When Toulon owner Mourad Boudjellal was asked by the French rugby magazine Quinze Mondial to assess the change from Jonny Wilkinson to Quade Cooper at outside-half, he paused before replying
“It is difficult to go from foie gras to paté… Right now if I say that I’m not happy with our stars, it’s only because we expect a lot. For now, Cooper is not what I was hoping for…”
Round six of the European Champions Cup is being played this weekend, and Toulon needed a bonus point win away to Bath on Saturday to ensure they finished top of their group – an ideal scenario for Cooper to prove his owner wrong, you would have thought, by producing the kind of virtuoso attacking performance of which we know he is capable.
In the event, by the middle of the second half the English commentator Austin Healey was moved to downgrade Cooper’s performance from paté to spreadable cheese.
The main reasons for this were (probably):
- Cooper’s poor kicking game – of his four kicks only one found its target (one clearance went straight out on the full, another penalty failed to find touch, an exit sliced sideways into touch)
- A 6/10 tackle count completion, with a couple of tackle breaks given up on two of the misses
- Three passes to his Toulon team-mates which were either dropped or missed the target, plus one knock-on in a scoring position close to the Bath line.
- Taking the ball to the line on only three occasions (13% of overall passes) to put the defence under pressure.
Scratch the surface however, and you find a club philosophy which is eminently unsuited to Cooper’s style.

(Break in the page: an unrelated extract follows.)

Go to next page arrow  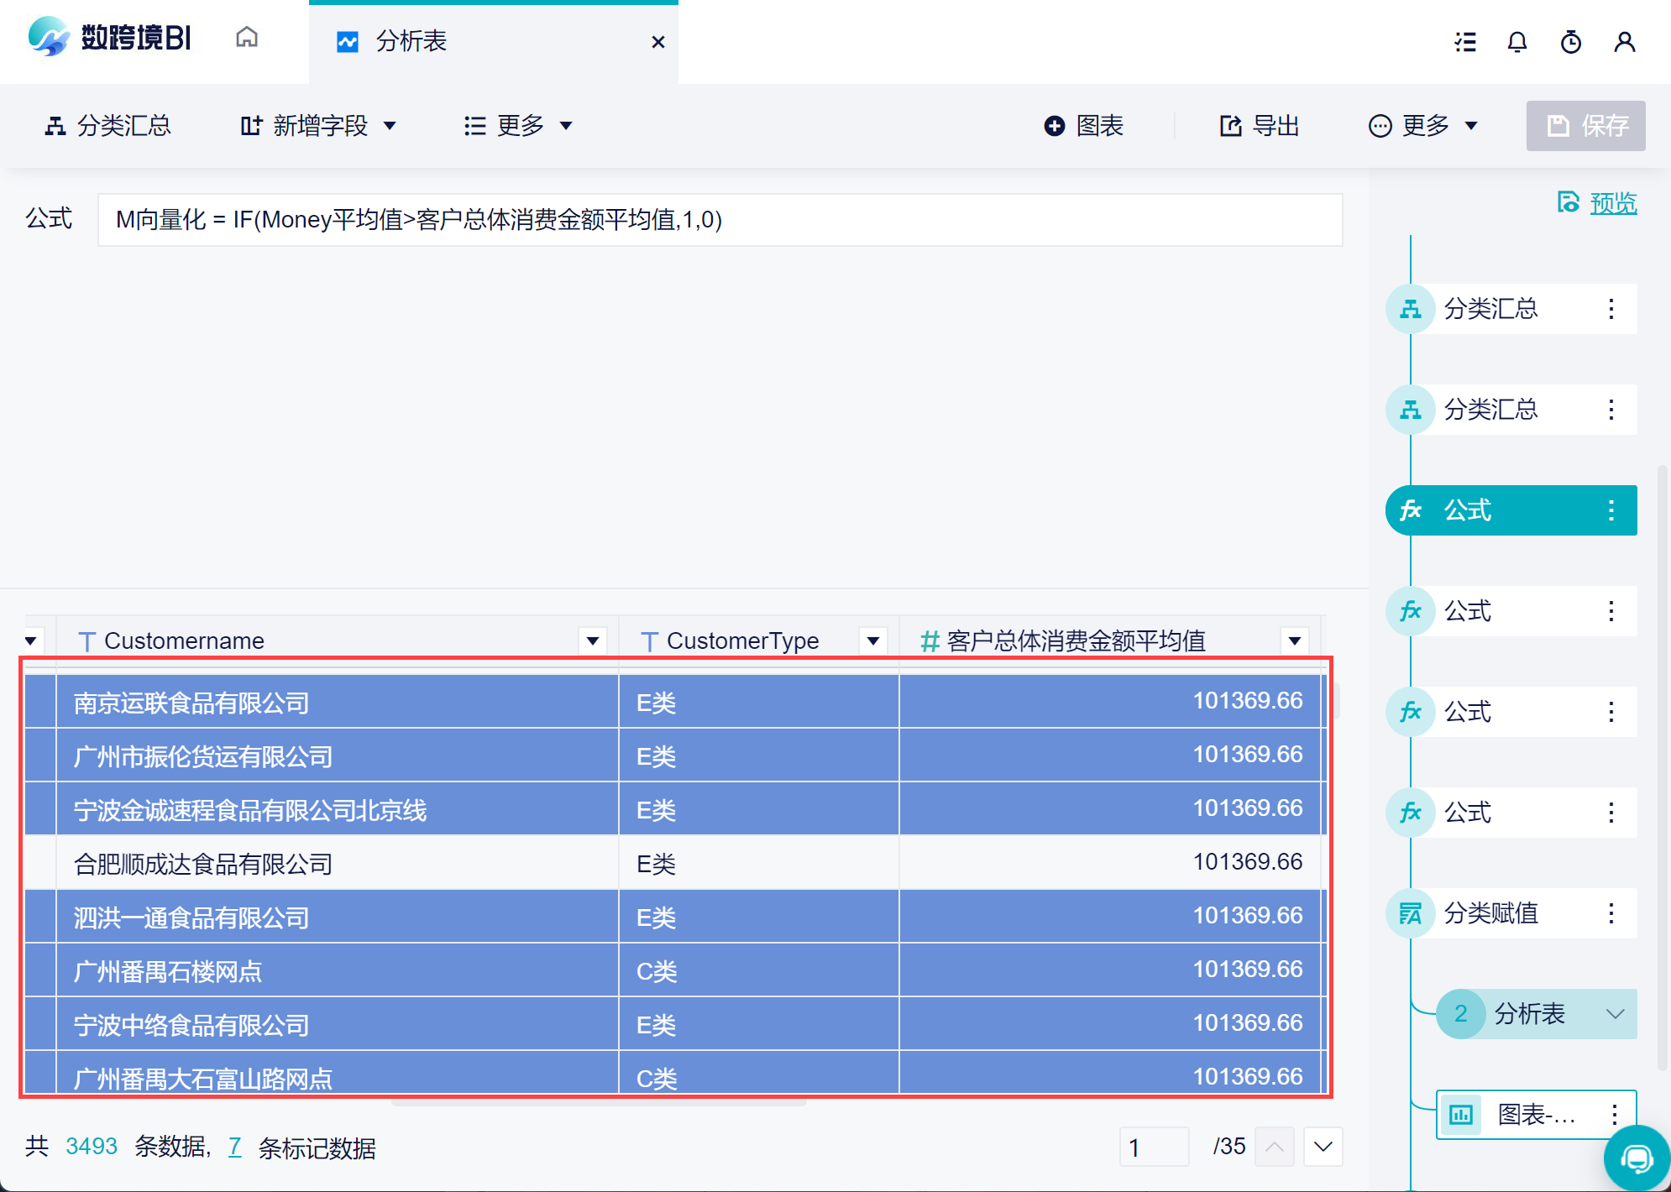[x=1323, y=1147]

Toulon are a forward-dominated team, as you might expect from a side with the likes of Duane Vermeulen, Juan Smith, Juan Martin Fernandez Lobbe and (up til last season) Bakkies Botha and Carl Hayman in their ranks. They have a kicking and breaking 9 and like to play off him, to get those huge forwards crashing over the gain-line.

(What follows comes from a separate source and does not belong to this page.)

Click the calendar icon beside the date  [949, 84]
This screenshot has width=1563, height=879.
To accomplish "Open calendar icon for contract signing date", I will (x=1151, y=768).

In the Bath game, they compounded the issue by having Ma’a Nonu play at first receiver rather than Cooper on more than 40% of the backs phases and Nonu dictated the tactical kicking. As Cooper didn’t take the goal-kicks either (James O’Connor did), it became more and more clear that Toulon don’t know how to use Quade Cooper effectively. He looked listless and de-energised by proceedings and it was no wonder why. He was a marginal figure.
There was however one superb sequence in the 56th minute when Cooper came alive. From a midfield scrum, he received the ball at first receiver on 5 of the 8 phases in the sequence, took the ball to the line twice and finally delivered a perfect cross-kick which led to a try for Bryan Habana. This was Cooper at his best, pulling the strings of the attack and teasing the defence across the width of the field, pulling them this way and that over multiple phases with a full array of kicks, runs and passes.
So when Toulon’s owner says he’s disappointed with Cooper, he should take a look at himself and what he’s created at Toulon first. The club has been the huge beast of European club rugby for the past 3-4 years, backed up by the greatest kicking 10 ever seen in the professional game. If he truly wants to see the beauty of Cooper ‘flying across the pitch’ as he says, it is the Toulon culture that needs to change to allow it.
For Cooper himself, well he probably needs to find another European club who are prepared to shape their game around his unique talent – or come back home before it’s too late. If not, it will be a diet of spreadable cheese all the way.